Он умер, а работа «Операция Линц» ширилась, разрасталась. «Айнзатцштаб» Розенберга не давал спать своим подчиненным, и они напряженно работали, изыскивали, отыскивали, добывали. Как и другие малые и большие штабы различных германских государственных, партийных и военных ведомств.
«…Рейх обезопасил сокровища, имеющие мировую ценность… — докладывает в высшие правительственные инстанции некто Роберт Шольц, „составитель отчетов“, руководитель зондерштаба живописного и изобразительного искусства, в отчете за период с октября 1940 по июль 1944 года. — За время свершения этой акции по изобразительному искусству Айнзатцштабом были найдены и учтены в западных областях 203 места складирования с 21 903 различными предметами искусств… За период с марта 1941 года до июля 1944 года зондерштаб доставил в рейх 29 больших транспортов общим числом 4174 ящика». Транспорты с Запада! А с Востока? И с Востока шли и шли в рейх транспорты со «спасенными сокровищами». «В ходе освобождения областей от русских были собраны сотни дорогостоящих русских икон, несколько сотен полотен русской живописи XVIII и XIX веков… предметы мебели, быта из поместий… бесчисленные коллекции, помогающие составить представление о советской системе отношения к искусству… Все это было собрано и увезено в горные местности рейха для сбережения. 25 папок с особо ценной живописью, собранной на Западе, были переданы фюреру 20 апреля 1943 года (подарочек к дню рождения! Наворованное — в дар любимому вождю. — Ю. И.)… Полный отчет о работе составит ДЕСЯТЬ ТОМОВ…»

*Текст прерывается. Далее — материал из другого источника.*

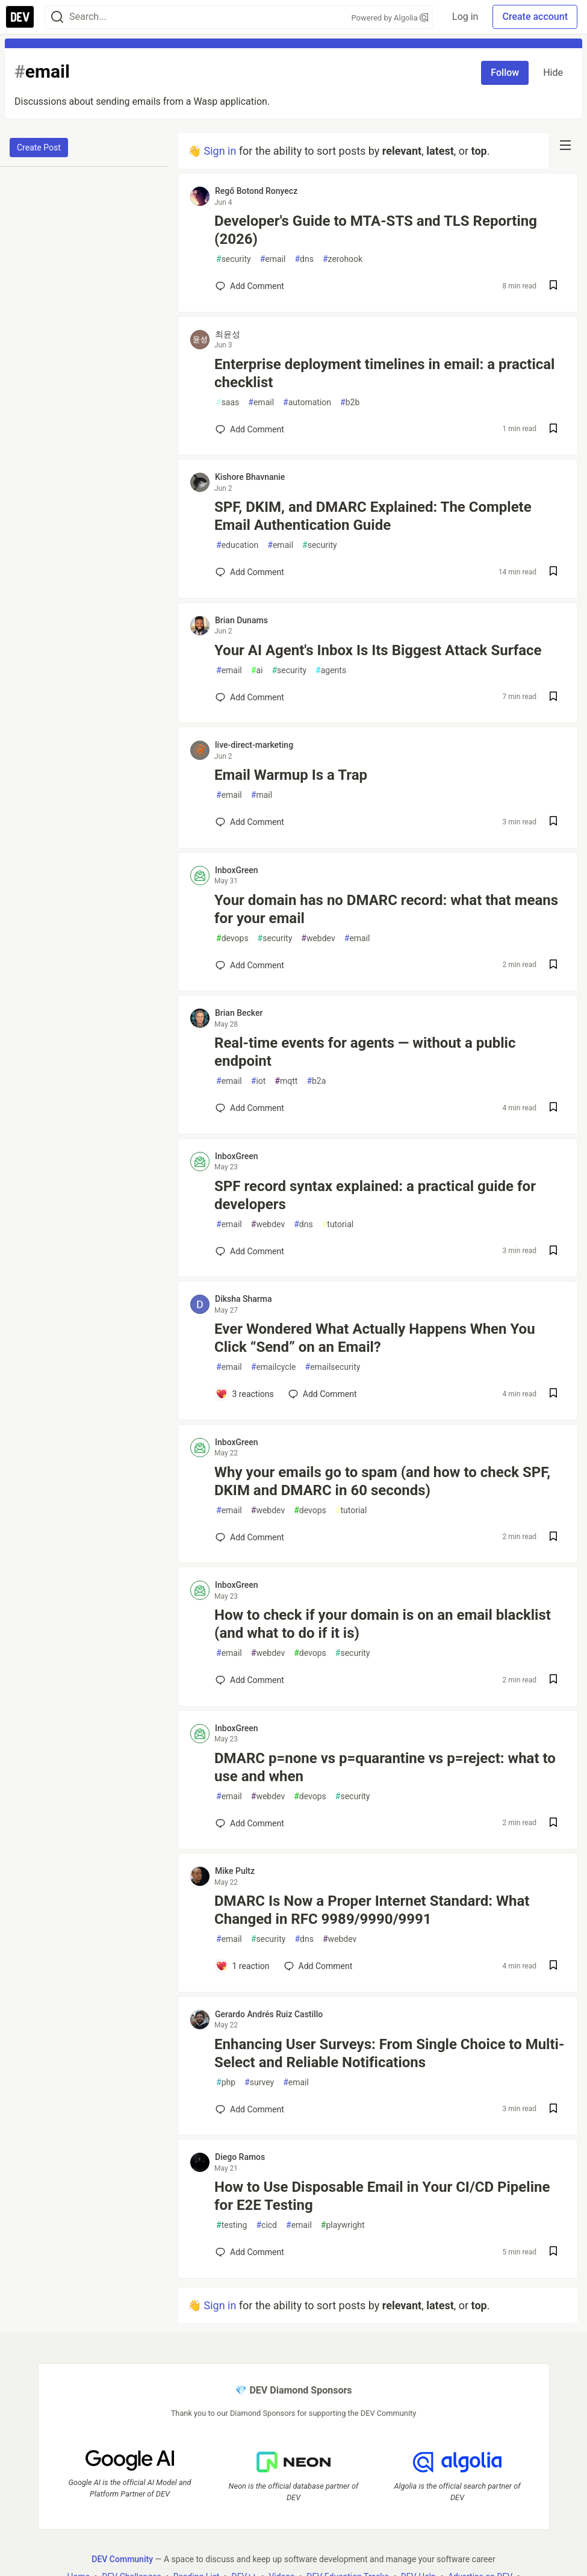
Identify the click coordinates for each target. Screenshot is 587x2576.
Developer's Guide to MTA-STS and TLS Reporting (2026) (375, 230)
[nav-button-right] (565, 145)
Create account (535, 16)
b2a (316, 1081)
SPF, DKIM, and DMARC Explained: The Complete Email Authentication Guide (373, 516)
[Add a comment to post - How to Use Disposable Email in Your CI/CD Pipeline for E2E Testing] (249, 2252)
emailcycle (273, 1367)
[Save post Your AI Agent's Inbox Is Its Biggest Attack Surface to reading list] (553, 697)
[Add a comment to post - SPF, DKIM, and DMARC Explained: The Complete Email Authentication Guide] (249, 572)
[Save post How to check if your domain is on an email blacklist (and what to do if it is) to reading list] (553, 1680)
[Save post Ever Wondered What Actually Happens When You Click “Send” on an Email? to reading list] (553, 1394)
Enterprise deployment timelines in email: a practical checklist (384, 373)
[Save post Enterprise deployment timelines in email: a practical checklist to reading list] (553, 429)
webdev (318, 938)
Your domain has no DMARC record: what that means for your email (386, 909)
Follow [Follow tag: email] (505, 72)
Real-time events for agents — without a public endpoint (364, 1051)
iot (258, 1081)
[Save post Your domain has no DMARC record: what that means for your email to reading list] (553, 965)
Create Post (39, 147)
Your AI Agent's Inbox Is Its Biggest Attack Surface (378, 650)
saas (227, 402)
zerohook (342, 259)
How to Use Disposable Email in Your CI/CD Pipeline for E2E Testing (382, 2196)
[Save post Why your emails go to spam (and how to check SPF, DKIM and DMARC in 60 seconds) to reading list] (553, 1537)
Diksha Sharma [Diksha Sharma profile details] (243, 1299)
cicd (266, 2225)
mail (261, 795)
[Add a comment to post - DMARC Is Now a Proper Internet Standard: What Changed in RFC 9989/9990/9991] (242, 1966)
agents (330, 670)
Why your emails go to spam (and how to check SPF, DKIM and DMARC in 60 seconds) (382, 1481)
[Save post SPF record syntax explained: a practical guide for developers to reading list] (553, 1251)
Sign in (219, 151)
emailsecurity (333, 1367)
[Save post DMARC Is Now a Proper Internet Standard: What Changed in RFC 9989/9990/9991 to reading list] (553, 1966)
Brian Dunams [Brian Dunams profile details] (241, 620)
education (237, 545)
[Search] (57, 17)
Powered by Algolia (390, 17)
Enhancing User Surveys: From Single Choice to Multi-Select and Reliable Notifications (389, 2053)
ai (257, 670)
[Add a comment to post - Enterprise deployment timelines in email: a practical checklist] (249, 429)
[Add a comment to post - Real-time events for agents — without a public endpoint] (249, 1108)
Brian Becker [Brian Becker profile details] (238, 1013)
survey (259, 2082)
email (273, 259)
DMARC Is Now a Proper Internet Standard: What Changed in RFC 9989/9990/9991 (371, 1910)
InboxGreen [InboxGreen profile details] (236, 870)
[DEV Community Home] (20, 17)
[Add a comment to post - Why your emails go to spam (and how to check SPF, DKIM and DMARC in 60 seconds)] (249, 1537)
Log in (465, 16)
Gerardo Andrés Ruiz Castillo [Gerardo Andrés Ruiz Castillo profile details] (269, 2014)
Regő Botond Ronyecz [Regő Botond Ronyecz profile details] (256, 191)
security (233, 259)
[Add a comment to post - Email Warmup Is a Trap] (249, 822)
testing (231, 2225)
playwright (343, 2225)
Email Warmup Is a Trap (290, 775)
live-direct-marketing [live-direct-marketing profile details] (254, 745)
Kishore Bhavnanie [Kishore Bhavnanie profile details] (250, 477)
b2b (349, 402)
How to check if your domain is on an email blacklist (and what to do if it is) (382, 1624)
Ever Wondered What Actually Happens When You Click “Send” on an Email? (374, 1338)
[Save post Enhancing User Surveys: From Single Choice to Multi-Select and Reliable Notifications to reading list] (553, 2109)
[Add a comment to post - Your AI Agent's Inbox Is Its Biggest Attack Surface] (249, 697)
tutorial (338, 1224)
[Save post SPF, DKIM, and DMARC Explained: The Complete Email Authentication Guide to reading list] (553, 572)
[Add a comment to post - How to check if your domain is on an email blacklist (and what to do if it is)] (249, 1680)
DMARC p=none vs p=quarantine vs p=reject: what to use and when (385, 1767)
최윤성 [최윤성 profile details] (227, 334)
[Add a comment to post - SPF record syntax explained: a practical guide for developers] (249, 1251)
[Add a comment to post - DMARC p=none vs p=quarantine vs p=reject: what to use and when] (249, 1823)
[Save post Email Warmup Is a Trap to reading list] (553, 822)
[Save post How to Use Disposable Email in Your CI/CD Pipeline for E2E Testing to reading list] (553, 2252)
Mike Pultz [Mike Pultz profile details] (235, 1871)
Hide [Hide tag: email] (553, 72)
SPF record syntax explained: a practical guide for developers (375, 1195)
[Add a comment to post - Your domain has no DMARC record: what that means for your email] (249, 965)
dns (303, 259)
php (225, 2082)
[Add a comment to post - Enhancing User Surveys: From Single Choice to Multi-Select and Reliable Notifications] (249, 2109)
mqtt (286, 1081)
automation (307, 402)
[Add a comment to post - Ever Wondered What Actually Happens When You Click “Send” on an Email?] (244, 1394)
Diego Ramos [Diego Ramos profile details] (240, 2157)
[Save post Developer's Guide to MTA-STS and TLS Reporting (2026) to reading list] (553, 286)
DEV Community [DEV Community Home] (122, 2558)
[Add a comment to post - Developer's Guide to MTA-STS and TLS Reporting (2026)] (249, 286)
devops (232, 938)
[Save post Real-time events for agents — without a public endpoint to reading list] (553, 1108)
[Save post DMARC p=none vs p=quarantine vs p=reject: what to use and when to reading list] (553, 1823)
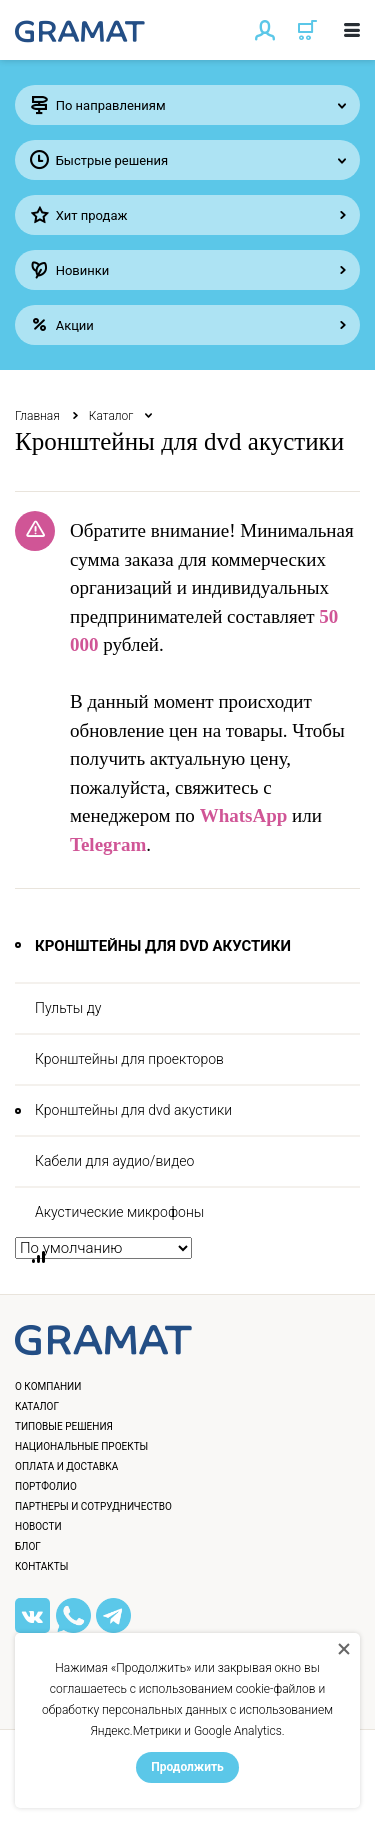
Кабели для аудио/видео (114, 1161)
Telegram (108, 844)
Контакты (41, 1566)
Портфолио (46, 1486)
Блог (28, 1546)
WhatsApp (244, 815)
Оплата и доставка (66, 1466)
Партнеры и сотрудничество (93, 1506)
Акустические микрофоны (119, 1212)
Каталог (111, 416)
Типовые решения (64, 1426)
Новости (38, 1526)
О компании (48, 1386)
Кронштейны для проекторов (129, 1059)
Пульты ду (68, 1008)
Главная (37, 416)
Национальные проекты (81, 1446)
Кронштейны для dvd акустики (133, 1110)
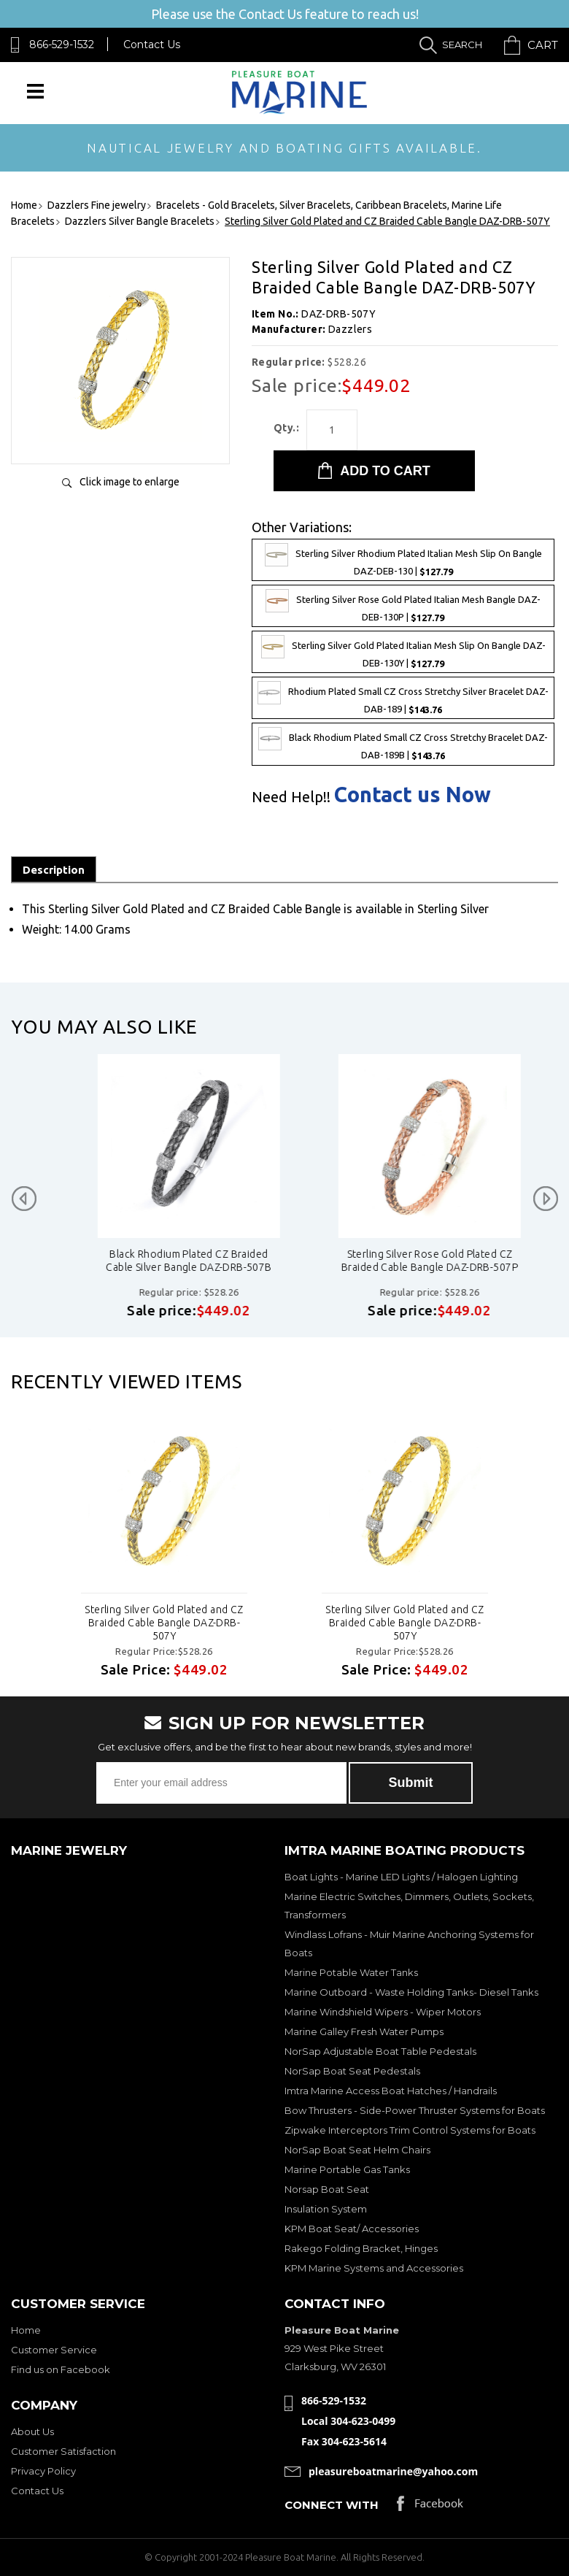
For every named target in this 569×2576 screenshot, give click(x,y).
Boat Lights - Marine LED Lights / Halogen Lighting (401, 1877)
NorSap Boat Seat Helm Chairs (357, 2150)
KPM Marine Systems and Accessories (373, 2268)
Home (26, 2330)
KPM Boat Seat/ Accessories (351, 2228)
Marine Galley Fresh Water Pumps (364, 2031)
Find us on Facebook (60, 2369)
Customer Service (54, 2350)
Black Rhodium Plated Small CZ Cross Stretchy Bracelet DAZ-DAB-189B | (403, 744)
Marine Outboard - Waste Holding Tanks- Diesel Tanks (411, 1992)
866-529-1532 (61, 44)
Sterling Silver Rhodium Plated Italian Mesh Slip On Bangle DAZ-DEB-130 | (403, 560)
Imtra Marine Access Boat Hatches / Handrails (390, 2090)
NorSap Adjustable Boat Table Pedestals (380, 2051)
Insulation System (325, 2209)
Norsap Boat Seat (326, 2189)
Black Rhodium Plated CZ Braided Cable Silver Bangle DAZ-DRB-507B (401, 1260)
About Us (32, 2431)
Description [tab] (54, 870)
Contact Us (151, 44)
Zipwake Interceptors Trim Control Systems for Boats (409, 2130)
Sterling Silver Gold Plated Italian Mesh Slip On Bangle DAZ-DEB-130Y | (403, 652)
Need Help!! (291, 797)
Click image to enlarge (129, 482)
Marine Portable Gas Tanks (347, 2169)
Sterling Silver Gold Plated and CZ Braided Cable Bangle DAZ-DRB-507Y (164, 1623)
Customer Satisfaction (63, 2451)
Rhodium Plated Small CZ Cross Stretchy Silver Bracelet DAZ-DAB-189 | (403, 698)
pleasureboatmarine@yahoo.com (393, 2471)
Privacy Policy (43, 2471)
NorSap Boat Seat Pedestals (352, 2071)
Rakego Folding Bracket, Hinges (361, 2248)
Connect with (331, 2505)
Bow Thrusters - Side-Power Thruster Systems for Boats (414, 2110)
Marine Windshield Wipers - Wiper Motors (382, 2012)
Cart (542, 45)
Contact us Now (412, 794)
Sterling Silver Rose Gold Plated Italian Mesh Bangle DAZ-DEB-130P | (403, 606)
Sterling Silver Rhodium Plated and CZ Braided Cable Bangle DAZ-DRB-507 (161, 1260)
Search (462, 44)
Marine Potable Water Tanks (351, 1972)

Неизвестно, что стало с «Составителем отчетов» «Особого штаба» Робертом Шольцем, успел ли он завершить свой титанический труд, этакое фантастическое «собрание сочинений» из десяти томов, как неизвестна и судьба многих больших и маленьких германских расхитителей исторических и культурных сокровищ, но известно, что Ангел Смерти взмахнул над Хансом Поссе своими черными крыльями 7 декабря 1942 года, в самый разгар «Операции Линц», и великий добытчик сокровищ, оставивший после себя разоренные музеи, архивы и галереи на Западе и Востоке, закрывает навсегда свой узкогубый рот, из которого столько тысяч раз как пароль, как приказ вылетало лишь одно слово: «Линц, Линц, Линц!» «Все эти сокровища были свезены в 6 горных местностей рейха, там осторожно распакованы и помещены с соблюдением всех нужных правил длительного хранения…» — пишет в своем отчете Роберт Шольц. «Шесть горных местностей рейха»! Где конкретно? Среди тех немногих, кто знал, был и Ханс Поссе, но, умирая, он не произнес: «Скорее, карту, бумагу — я скажу: где». Но тем не менее и не унес тайну с собой, а оставил в этом, живом мире. Незадолго до смерти он передал в рейхсканцелярию обергруппенфюреру СС доктору Гансу Леммерсу ценнейший документ: списки секретных тайников и бункеров, расположенных в отдаленных, глухих местах Германии и Австрийских Альп. И еще один документ остался от Поссе — записная книжка с важнейшими сведениями о расхищенных и сокрытых сокровищах: сколько, когда и, самое важное — где теперь все это. Не так давно стало известно, что пухлая, исписанная мельчайшим почерком книжечка Поссе хранится в одном из архивов Западной Германии, но, по завещанию умершего, срок прочтения ее еще не настал. Настанет ли? Будут ли обнародованы списки сокровищ и места, где они запрятаны? Окажутся ли в тех списках и наши сокровища, картины, скульптуры, мебель, церковная утварь, вывезенная из России, Белоруссии, Прибалтики, с Украины? И что же, мы получим свое? Помните, ведь мы не подписали Долговой договор в Лондоне, и представителей нашей страны не пригласили на выставку бесхозных, «невостребованных» сокровищ культуры в Висбадене…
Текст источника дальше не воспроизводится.